Asia's Source for Enterprise Network Knowledge

Saturday, March 23rd, 2019

Security

'There is no greater currency than trust'

There is no greater currency than trust’

To reap the benefits of a connected society, people must be able to trust the connected devices they are using, and how their personal or business data is being shared, used and monetised, according to the chief technology officer of BlackBerry.

“In today’s hyper-connected world, there is no greater currency than trust,” said Charles Eagan, CTO of BlackBerry, in an email interview with Networks Asia. “It has never been more important for individuals to trust the devices they use and how they share information. And even more importantly, it has never been more critical for people to be able to trust the organisations responsible for holding and using their personal data.”

Eagan went on to explain that trust is built on two things in our ‘Internet of Things’ world – security and privacy. “To truly achieve this for governments, organisations and individuals, cooperation between industry leaders is critical. This doesn’t mean just talking to each other and sharing solutions – it is about taking action.”

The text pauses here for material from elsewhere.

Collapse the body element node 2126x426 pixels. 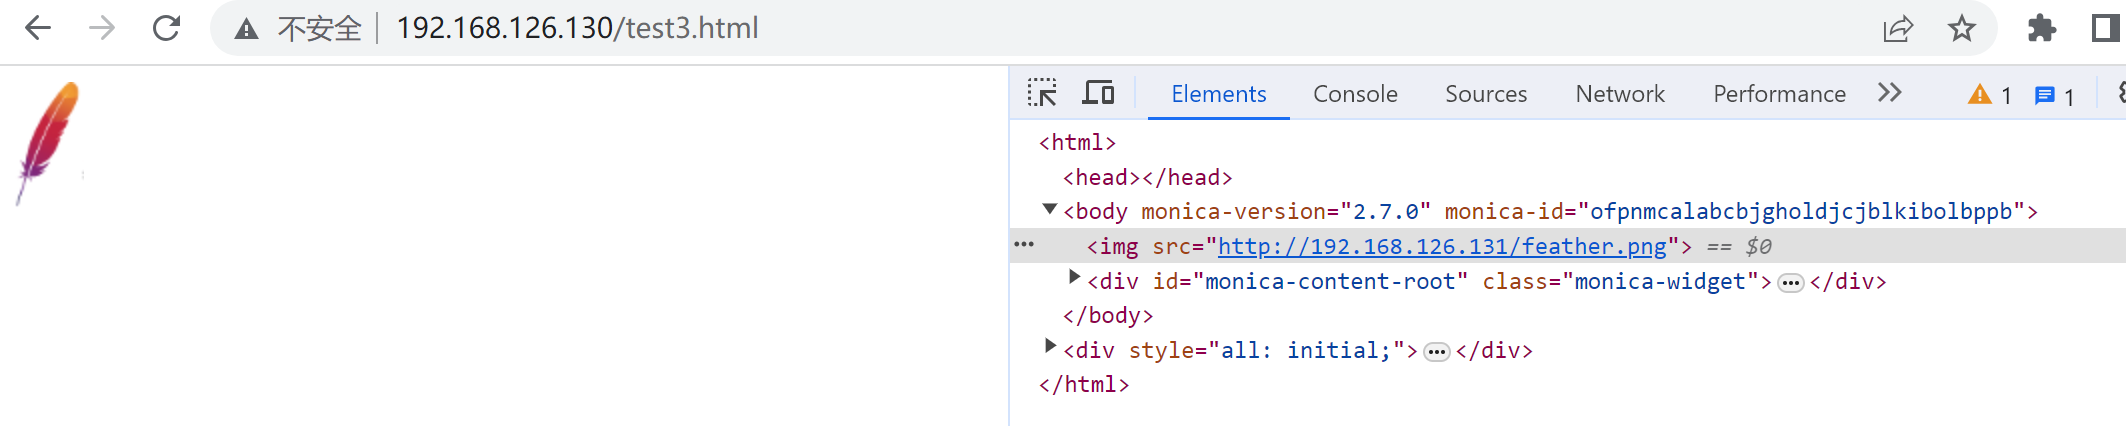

In the interview with Networks Asia, Eagan also talked about the impact of Internet of Things endpoint on security infrastructure and how companies should be securing them. He also discussed concerns regarding artificial intelligence and machine learning.

The following is an excerpt of the interview:

We've always spoken about security cooperation between businesses, vendors and governments. What is still lacking?

BlackBerry’s CEO John Chen recently published an article called: “The Simple Solution to the Technology Trust Crisis” which discusses the economic, social and ethical, responsibility of technology leaders to build security and privacy into their products by design.

He says, ‘The ask is not a tall one’.  First, build products that have security ingrained in each layer of the product and commit to no backdoors. Second, respect that an individual’s personal data is theirs and do not profit from the data or use it without their consent, which must be transparently obtained. 

He also says, ‘The answer is a simple one’. We must own our individual data and be given the transparent choice to monetize or otherwise leverage it. The problem only becomes complex when organizations put profits before ethics.

We have come a long way as an industry – recognizing and mitigating new threats, investing in developing new skills and taking active measures at deploying security solutions.   However, ‘cybersecurity’ is often thought of as an ‘IT’ responsibility – when it should be approached from all parts of an organisation, at every layer, from the admin staff and suppliers and contractors used, the machines that are connected… right up to the board or head of state who is ultimately responsible. 

Individually, consumers also have a responsibility to take an active role in our own digital security and data privacy.  That being said, industry and government need to provide better education for consumers.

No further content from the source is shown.